The fight began to fall into the rhythm as the rounds wore on. Gomez continued to hang tough, but the cumulative punishment had left him a step or two slower than he already was heading into the contest. At that point, there was not much Gomez could do to turn around the fight.
Perhaps a small ray of hope entered into the bout, as an accidental head clash opened a nasty gash over Porter’s left eye in the tenth. After referee Edward Collantes brought Porter over for a long examination, the fight resumed and Gomez seemed to have renewed interest in the fight. The swing was fleeting, as Porter handled the blood well and returned to his close range attack to close the fight.
In the end, scores read 96-94, 97-93 and 98-92 for Porter. With the victory, Porter claims the vacant WBO NABO Welterweight title, which will more importantly lead to a world ranking with the WBO at 147-pounds.

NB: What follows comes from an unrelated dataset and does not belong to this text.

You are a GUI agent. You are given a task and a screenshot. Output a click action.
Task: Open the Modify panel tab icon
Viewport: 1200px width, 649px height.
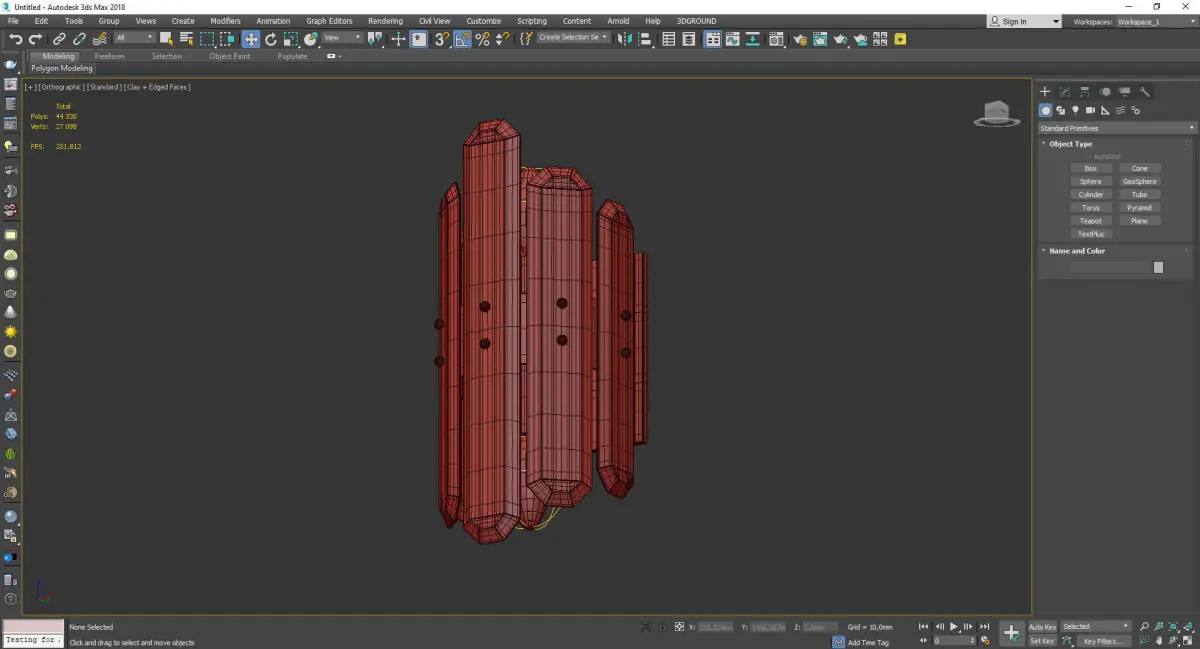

Super bantamweight prospect Manuel Avila (8-0, 2 KOs) of Vacaville, California moved past Raymond Chacon (4-4) of Los Angeles, California in less-than-thrilling fashion in a bout shortened to four-rounds to fit the Showtime Extreme undercard television time slot.
Just as he has in other recent bouts, Avila, 122.5, had too much class for his overmatched opponent Chacon, 121.6, but the Cameron Dunkin-managed prospect failed to really make a lasting statement. Scores read 40-36 and 39-37 twice for the still undefeated and untested Avila. The Vacaville resident, who trains in nearby Fairfield, returns to the ring in the latter city’s Sports Center on August 25th.
In a dreadful fight, heralded prospect Hugo Centeno (15-0, 8 KOs) of Oxnard, California simply went through the motions against the much smaller Ayi Bruce (22-8, 14 KOs) of Albany, New York by way of Accra, Ghana en route to an eight-round unanimous decision.
Centeno, 152, went for the stoppage in the first and had Bruce, 151.4, in a bit of trouble early. However, from round two through the end, Centeno was satisfied to step around Bruce while placing one or two shots at a time. When the fight ended, much to the delight of the crowd, scores read for Centeno 79-73 and 80-72 twice.
WBC #5/IBF #9/WBA #11 ranked super middleweight contender George Groves (15-0, 12 KOs) of Hammersmith, London, United Kingdom showed resilience before ending the night of Francisco Sierra (25-6-1, 22 KOs) of Tepic, Nayarit, Mexico at 2:15 of sixth-round in the first televised fight of the night.
Groves, 169.4, opted to slug it out with the brawling Sierra, 170, for an entertaining close to the third round. The round saw Groves’ face opened up, but the injury never seemed to be a factor in the fight. An overhand right started the trouble for the underdog, as Sierra was downed in hard in the sixth. The Mexican fringe contender gamely returned to his feet. However, two clubbing rights were enough for Sierra’s cornerman to hurry up on the steps and sidearm the white towel through the ropes. Groves had been reportedly scheduled to fight September 14th in Wembley Arena in London, England, but it remains to be seen if the cut he suffered will prevent that date from sticking.
Paul Mendez (8-2-1, 2 KOs) of Delano, California took a workmanlike six-round unanimous decision over weathered journeyman Leshon Simms (5-11, 3 KOs) of Hemet, California in the second warm-up of the card. Mendez, 160.2, picked his way to the win, but never went in for the kill against Simms, 161.4, who goes by the nickname of “Scrappy Mix.” All three official cards read 59-55 for Mendez. The Delano resident, now fighting out of Salinas, California, returns to action August 25th at the Fairfield Sports Center in Fairfield, California.
Imposing heavyweight Gerald Washington (1-0, 1 KO) of Vallejo, California pounded hopeless Blue DeLong (0-4) of Glendale, Arizona for about two-and-one-half minutes en route to a first-round stoppage in the night’s opening bout. Washington, a mammoth figure at 246.6 pounds, scored one official knockdown of Delong, 254.4, who spent much of the night on the canvas. Referee Ray Balewicz ended the clobbering after Delong fell to the mat one too many times 2:36 into the fight. Ironically Washington shares the same nickname as Paul Mendez, the fighter in the fight that followed his – “El Gallo Negro.”